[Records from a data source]

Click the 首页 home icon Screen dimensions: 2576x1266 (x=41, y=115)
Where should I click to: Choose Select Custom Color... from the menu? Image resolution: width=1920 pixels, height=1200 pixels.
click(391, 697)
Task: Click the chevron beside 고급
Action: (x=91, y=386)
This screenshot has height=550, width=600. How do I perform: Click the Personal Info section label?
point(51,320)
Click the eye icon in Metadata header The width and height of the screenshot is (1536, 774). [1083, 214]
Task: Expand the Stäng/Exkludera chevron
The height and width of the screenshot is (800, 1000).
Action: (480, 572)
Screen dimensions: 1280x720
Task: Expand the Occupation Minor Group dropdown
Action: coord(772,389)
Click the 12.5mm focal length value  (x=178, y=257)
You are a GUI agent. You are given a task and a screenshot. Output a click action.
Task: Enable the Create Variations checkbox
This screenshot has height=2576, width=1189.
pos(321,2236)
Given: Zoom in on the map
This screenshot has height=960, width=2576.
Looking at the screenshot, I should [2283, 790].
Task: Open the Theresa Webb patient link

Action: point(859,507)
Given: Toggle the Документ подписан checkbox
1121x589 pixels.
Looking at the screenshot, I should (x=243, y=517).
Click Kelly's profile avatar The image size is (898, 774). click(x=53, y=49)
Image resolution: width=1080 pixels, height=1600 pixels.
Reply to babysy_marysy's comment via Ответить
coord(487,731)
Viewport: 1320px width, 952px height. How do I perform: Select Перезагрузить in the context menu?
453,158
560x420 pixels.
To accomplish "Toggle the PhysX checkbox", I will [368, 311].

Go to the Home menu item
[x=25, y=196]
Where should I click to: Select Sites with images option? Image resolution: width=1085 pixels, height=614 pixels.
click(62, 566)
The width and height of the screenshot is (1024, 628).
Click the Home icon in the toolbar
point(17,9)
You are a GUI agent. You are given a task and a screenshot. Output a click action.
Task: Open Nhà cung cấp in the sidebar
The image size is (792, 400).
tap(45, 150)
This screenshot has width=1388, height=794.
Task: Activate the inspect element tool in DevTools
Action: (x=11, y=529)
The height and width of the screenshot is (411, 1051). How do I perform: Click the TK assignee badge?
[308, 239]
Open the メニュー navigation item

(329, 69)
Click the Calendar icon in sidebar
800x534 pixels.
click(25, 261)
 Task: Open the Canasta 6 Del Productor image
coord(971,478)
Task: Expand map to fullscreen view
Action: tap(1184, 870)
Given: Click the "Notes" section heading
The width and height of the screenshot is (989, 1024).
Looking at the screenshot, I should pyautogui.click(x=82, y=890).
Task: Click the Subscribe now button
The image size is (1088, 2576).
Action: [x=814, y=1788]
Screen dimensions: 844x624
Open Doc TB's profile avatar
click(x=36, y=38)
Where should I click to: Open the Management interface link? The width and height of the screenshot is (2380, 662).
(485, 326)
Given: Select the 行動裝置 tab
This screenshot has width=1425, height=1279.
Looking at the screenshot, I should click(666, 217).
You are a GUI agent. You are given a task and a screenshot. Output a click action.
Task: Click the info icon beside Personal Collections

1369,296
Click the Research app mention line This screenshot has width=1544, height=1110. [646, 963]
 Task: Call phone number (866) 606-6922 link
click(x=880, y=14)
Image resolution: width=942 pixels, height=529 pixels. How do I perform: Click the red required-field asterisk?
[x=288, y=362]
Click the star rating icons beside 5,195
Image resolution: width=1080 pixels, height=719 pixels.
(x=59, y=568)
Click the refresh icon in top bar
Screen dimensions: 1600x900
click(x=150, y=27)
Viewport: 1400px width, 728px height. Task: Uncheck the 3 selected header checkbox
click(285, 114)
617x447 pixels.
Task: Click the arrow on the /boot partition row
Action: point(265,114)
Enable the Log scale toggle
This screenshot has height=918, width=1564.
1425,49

WHAT YOU HAVE TO DO:
Repeat the lines word for word, starting at the line containing "Click the star rating icons beside 5,195" and continuing through the last line of the records.

RESULT:
Click the star rating icons beside 5,195
Image resolution: width=1080 pixels, height=719 pixels.
(x=59, y=568)
Click the refresh icon in top bar
Screen dimensions: 1600x900
click(x=150, y=27)
Viewport: 1400px width, 728px height. Task: Uncheck the 3 selected header checkbox
click(285, 114)
617x447 pixels.
Task: Click the arrow on the /boot partition row
Action: point(265,114)
Enable the Log scale toggle
This screenshot has height=918, width=1564.
1425,49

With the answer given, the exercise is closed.